Jetzt also doch: Der umstrittene Demonstrationszug sowie die Kundgebung gegen die Corona-Politik können am Samstag in Berlin stattfinden. Das Oberverwaltungsgericht Berlin-Brandenburg bestätigte am frühen Samstagmorgen in zweiter Instanz, dass das Verbot der Berliner Polizei keinen Bestand hat. Diese Entscheidung ist nun rechtskräftig.
Nach seinem Beschluss teilte das Gericht mit, die von mehreren Initiativen für den 29. August 2020 geplanten Versammlungen gegen die Corona-Politik von Bund und Ländern könnten stattfinden. Das Oberverwaltungsgericht Berlin-Brandenburg habe zwei Eilbeschlüsse des Verwaltungsgerichts Berlin vom 28. August 2020 im Wesentlichen bestätigt. "Damit sind die beiden Versammlungsverbote des Polizeipräsidenten in Berlin für diesen Tag vorläufig außer Vollzug gesetzt."
Die Polizei bereitete sich mit rund 3000 Kräften – unabhängig vom konkreten Ausgang des Gerichtsstreits – auf einen großen Einsatz am Wochenende vor. Die Veranstalter der Initiative Querdenken 711 hatten zu der Kundgebung am Samstag aufgerufen und erwarteten rund 22.000 Teilnehmer auf der Straße des 17. Juni nahe dem Brandenburger Tor. Zuvor war ein längerer Demonstrationszug durch Berlin-Mitte geplant. Die Versammlungsbehörde der Polizei hatte diese größeren Aktionen und mehrere kleinere Veranstaltungen verboten.
Als Grund für die Verbotsverfügung hatte sie angeführt, dass durch die Ansammlung Zehntausender Menschen - oft ohne Maske und Abstand - ein zu hohes Gesundheitsrisiko für die Bevölkerung entstehe. Das habe bereits die Demonstration gegen die Corona-Politik am 1. August in Berlin gezeigt, bei der die meisten Demonstranten bewusst Hygieneregeln ignoriert hätten.
Das Verwaltungsgericht Berlin hatte aber am Freitag entschieden, dass die Versammlung stattfinden dürfe. Es stellte fest: Für ein Verbot lägen keine Voraussetzungen vor. Eine unmittelbare Gefahr für die öffentliche Sicherheit lasse sich weder aus dem Verlauf der Demo am 1. August noch aus der kritischen Haltung der Teilnehmer zur Corona-Politik ableiten. Die Veranstalter hätten ein Hygienekonzept vorgelegt und mit 900 Ordnern und 100 "Deeskalationsteams" Vorkehrungen getroffen. Auflagen für die Demo seien vom Land nicht hinreichend geprüft worden.

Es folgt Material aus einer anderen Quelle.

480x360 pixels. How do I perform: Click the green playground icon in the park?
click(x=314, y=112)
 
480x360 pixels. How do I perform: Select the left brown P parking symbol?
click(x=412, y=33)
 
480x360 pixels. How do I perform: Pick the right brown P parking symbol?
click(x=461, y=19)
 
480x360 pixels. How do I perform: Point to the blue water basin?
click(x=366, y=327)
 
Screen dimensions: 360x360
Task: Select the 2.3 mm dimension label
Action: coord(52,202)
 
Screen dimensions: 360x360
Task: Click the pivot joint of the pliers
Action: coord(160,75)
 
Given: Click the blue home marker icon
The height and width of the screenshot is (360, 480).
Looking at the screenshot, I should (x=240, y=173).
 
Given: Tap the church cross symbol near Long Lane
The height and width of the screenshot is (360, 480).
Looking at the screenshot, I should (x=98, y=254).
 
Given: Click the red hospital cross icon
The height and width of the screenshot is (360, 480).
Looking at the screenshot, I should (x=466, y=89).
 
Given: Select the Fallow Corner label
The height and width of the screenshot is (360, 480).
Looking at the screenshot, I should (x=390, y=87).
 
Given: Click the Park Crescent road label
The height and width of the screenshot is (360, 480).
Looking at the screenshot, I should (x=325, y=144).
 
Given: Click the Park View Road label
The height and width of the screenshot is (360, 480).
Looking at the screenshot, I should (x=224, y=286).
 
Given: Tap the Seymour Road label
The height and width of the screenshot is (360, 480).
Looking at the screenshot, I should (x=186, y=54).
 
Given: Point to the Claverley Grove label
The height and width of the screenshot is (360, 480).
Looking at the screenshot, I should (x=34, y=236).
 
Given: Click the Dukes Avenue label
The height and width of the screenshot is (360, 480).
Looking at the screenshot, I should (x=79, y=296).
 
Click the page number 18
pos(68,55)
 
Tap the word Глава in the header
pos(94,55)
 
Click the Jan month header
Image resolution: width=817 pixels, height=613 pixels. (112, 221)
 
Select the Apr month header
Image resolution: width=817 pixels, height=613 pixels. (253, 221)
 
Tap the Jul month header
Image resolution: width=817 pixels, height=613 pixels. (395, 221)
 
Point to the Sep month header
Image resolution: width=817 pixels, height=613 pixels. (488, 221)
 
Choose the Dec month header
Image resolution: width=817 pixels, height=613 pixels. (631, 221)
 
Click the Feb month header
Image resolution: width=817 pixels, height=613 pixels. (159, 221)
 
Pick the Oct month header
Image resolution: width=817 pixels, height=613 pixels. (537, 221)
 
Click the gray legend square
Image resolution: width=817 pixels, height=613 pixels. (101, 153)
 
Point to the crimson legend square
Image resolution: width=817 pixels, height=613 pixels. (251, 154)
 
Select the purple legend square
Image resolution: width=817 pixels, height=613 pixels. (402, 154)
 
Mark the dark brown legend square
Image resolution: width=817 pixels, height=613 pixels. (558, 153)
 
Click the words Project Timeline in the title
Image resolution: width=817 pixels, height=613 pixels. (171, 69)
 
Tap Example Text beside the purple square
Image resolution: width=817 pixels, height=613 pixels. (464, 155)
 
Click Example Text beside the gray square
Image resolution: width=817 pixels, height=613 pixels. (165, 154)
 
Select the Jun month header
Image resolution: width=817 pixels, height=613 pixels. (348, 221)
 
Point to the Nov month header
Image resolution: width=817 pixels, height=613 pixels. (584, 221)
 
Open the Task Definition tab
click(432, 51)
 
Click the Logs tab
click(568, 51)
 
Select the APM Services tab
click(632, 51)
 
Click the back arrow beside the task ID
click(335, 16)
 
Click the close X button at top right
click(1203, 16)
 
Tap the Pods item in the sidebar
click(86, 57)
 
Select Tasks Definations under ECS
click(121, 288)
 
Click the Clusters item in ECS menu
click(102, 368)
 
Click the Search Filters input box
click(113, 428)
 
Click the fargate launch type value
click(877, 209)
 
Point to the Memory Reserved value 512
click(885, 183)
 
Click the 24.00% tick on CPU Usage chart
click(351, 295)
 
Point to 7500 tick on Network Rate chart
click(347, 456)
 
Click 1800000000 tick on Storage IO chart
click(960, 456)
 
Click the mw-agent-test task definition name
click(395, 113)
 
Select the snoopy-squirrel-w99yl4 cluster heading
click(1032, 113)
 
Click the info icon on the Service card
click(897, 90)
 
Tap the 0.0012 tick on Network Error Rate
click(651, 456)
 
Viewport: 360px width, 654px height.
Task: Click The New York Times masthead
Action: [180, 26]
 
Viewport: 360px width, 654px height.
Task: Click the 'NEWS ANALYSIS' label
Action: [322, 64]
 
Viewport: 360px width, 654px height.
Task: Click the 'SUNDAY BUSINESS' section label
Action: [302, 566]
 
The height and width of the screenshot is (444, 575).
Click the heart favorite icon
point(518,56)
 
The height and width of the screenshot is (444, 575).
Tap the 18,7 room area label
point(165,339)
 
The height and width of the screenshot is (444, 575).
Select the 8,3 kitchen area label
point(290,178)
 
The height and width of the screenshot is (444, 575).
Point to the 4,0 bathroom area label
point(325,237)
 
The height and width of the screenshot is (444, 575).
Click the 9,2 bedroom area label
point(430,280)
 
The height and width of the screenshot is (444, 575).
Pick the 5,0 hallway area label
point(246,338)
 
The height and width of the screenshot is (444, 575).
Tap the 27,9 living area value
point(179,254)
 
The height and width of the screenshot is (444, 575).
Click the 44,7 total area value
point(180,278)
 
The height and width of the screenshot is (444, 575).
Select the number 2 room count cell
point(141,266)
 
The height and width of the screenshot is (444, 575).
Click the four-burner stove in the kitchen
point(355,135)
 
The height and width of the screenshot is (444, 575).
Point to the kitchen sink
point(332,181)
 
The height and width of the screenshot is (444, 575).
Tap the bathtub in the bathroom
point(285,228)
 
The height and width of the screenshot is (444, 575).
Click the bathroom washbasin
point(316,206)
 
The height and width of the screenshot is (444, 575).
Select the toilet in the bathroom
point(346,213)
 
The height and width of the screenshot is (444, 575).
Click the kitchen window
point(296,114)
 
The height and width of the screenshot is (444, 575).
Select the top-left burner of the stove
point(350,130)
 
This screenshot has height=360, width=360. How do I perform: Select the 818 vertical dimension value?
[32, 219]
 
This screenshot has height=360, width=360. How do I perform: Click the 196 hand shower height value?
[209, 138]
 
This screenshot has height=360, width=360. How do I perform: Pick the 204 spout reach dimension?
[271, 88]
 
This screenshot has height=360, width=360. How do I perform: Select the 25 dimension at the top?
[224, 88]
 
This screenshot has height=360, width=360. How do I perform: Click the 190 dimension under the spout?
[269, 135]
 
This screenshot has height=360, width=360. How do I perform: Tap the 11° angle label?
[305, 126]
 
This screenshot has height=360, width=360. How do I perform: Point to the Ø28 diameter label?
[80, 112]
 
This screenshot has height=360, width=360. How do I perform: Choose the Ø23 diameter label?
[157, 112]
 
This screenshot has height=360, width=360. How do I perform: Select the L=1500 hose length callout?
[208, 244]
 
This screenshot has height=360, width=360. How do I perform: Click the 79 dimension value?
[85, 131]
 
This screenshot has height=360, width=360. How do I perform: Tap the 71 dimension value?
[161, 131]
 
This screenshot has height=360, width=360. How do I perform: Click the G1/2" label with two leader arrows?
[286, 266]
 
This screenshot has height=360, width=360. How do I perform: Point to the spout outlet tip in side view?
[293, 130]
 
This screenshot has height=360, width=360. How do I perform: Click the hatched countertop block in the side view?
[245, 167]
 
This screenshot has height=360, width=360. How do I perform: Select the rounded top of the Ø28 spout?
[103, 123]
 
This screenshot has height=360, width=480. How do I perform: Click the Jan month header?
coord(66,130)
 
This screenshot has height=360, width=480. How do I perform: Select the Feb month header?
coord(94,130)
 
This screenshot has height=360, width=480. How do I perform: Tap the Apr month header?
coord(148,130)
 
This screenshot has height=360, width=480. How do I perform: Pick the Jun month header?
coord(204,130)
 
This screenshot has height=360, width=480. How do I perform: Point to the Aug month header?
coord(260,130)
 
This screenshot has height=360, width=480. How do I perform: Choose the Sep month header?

Der Initiator der Kundgebung, Michael Ballweg, wertete bereits die Entscheidung der ersten Instanz, des Berliner Verwaltungsgerichts, am Freitagnachmittag als "vollen Erfolg". Er betonte, dass die Demonstration friedlich ablaufen solle.
Bereits am Freitagabend versammelten sich 1.500 vor dem Brandenburger Tor – die meisten von ihnen trugen keinen Mundschutz. Vor den Botschaften Russlands und den USA forderten einige von ihnen die Unterzeichnung eines "Friedensvertrags" – ein klares Zeichen, dass es sich hierbei um Anhänger der Reichsbürgerbewegung handelt. Viele von ihnen glauben, dass die Bundesrepublik weiterhin ein besetztes Land sei.
Die Berliner Polizei zeigte sich über die im Internet formulierte "offene Gewaltbereitschaft" besorgt, wie Vizepräsident Marco Langner sagte. Es gebe auch viele Aufrufe von Rechtsextremisten zur Teilnahme an den Versammlungen. 3000 Polizisten sollen in der Hauptstadt bereitstehen, 1000 davon aus anderen Bundesländern und von der Bundespolizei, hieß es am Freitagnachmittag von der Polizeibehörde.
Der rot-rot-grüne Berliner Senat und die Polizei mussten wegen der Verbotsverfügung breite Kritik einstecken. Innensenator Andreas Geisel (SPD) hatte zum Demonstrationsverbot auch gesagt, er wolle nicht hinnehmen, dass Berlin erneut zur Bühne für "Corona-Leugner, Reichsbürger und Rechtsextremisten" werde.